Supreme Council rejects the law of the Libyan parliamentary elections law

In a repetition of what happened when the presidential election law was approved in Libya, the Supreme Council of State announced today, Tuesday, its rejection of the parliamentary elections law issued by Parliament, on Monday.

Mohamed Abdel Nasser, a spokesman for the Supreme Council of State – a body that emerged from a previous parliament and was granted advisory powers in a political agreement concluded in 2015 – according to local media reports, said the issuance of the law is a “violation” of the political agreement included in the constitutional declaration.

Postponing the elections

He also held “the House of Representatives responsible in the event of postponing or disrupting the election date as a result of what he described as unilateral actions, not based on the political agreement.”

Yesterday evening, Parliament announced that it had approved the parliamentary elections law scheduled for December 24. His spokesman, Abdullah Belhaq, said the council had approved all articles of the law. He added that 70 to 75 deputies were present at the session and voted on the law, out of about 200 deputies elected in 2014.

Political debates

It is noteworthy that the bickering that arose over the past weeks over how to conduct the vote, and the presidential election law, raised several questions about whether the elections will be held in the first place.

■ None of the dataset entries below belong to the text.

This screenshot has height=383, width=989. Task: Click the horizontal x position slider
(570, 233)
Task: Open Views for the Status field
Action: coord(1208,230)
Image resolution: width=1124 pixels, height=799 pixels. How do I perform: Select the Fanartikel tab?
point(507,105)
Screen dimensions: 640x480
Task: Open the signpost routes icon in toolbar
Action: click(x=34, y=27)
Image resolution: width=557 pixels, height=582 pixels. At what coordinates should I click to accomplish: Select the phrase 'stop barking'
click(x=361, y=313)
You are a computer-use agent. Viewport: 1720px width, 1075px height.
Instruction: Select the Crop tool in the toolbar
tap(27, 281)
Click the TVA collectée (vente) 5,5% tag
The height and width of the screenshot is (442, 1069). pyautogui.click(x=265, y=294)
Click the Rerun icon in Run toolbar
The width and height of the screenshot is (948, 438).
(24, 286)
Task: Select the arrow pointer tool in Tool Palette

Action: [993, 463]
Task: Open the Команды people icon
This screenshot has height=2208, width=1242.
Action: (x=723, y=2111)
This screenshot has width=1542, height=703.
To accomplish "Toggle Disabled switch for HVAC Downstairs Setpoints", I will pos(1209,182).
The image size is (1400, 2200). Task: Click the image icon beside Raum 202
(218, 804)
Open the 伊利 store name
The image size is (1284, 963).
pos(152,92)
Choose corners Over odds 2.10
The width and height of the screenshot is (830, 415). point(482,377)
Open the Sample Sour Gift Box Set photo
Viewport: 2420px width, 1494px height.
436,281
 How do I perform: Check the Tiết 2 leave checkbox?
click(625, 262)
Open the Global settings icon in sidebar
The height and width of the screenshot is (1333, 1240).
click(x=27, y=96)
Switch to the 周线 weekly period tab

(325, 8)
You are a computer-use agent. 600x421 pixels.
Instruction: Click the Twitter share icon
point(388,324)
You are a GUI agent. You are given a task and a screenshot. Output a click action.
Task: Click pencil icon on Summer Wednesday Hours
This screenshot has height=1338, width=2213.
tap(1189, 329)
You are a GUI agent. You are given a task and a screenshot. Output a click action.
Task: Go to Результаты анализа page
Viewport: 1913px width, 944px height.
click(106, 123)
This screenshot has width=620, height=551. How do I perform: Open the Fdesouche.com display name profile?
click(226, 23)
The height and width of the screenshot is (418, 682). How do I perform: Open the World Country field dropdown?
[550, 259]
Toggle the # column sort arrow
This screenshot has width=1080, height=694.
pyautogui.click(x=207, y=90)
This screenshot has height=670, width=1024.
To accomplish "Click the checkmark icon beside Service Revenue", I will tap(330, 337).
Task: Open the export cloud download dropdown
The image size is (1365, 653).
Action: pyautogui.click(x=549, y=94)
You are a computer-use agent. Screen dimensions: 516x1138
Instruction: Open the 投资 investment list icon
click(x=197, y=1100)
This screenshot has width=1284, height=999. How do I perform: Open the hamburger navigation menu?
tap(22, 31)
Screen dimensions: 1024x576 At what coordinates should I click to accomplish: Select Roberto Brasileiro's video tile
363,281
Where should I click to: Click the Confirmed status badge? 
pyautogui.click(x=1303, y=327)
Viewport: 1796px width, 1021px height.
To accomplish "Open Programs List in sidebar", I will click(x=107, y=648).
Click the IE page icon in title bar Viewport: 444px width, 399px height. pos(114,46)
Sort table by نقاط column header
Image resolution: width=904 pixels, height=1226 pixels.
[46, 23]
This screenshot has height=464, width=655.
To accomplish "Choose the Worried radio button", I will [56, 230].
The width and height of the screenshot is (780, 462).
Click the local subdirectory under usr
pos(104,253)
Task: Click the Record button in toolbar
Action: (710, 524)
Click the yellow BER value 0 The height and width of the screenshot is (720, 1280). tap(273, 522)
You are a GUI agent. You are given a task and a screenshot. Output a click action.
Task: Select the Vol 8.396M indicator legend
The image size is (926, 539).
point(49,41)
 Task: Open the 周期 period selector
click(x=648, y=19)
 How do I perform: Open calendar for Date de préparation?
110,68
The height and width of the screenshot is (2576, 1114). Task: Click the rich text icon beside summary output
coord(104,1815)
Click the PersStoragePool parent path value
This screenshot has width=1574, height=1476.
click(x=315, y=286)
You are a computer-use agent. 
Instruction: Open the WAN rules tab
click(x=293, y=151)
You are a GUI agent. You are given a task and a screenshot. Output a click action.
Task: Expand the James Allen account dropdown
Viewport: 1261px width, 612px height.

At the time, the Supreme Council also rejected the law, while some members of Parliament considered that it had not been properly voted on.

After parliament passed the “presidential” election law last month, many politicians in the country launched criticism against it, considering that it was dismissed in order to allow powerful figures to run without risking their current positions, as it was voted on without a quorum.

In this atmosphere, and despite the adoption of the two laws necessary for this entitlement, many observers fear that the quarrels and disagreements between the Libyan parties will lead to the overthrow of the elections on which the United Nations relies a lot for the success of the road plan, and to get the country out of the grinding chaos that it has plunged into since 2011.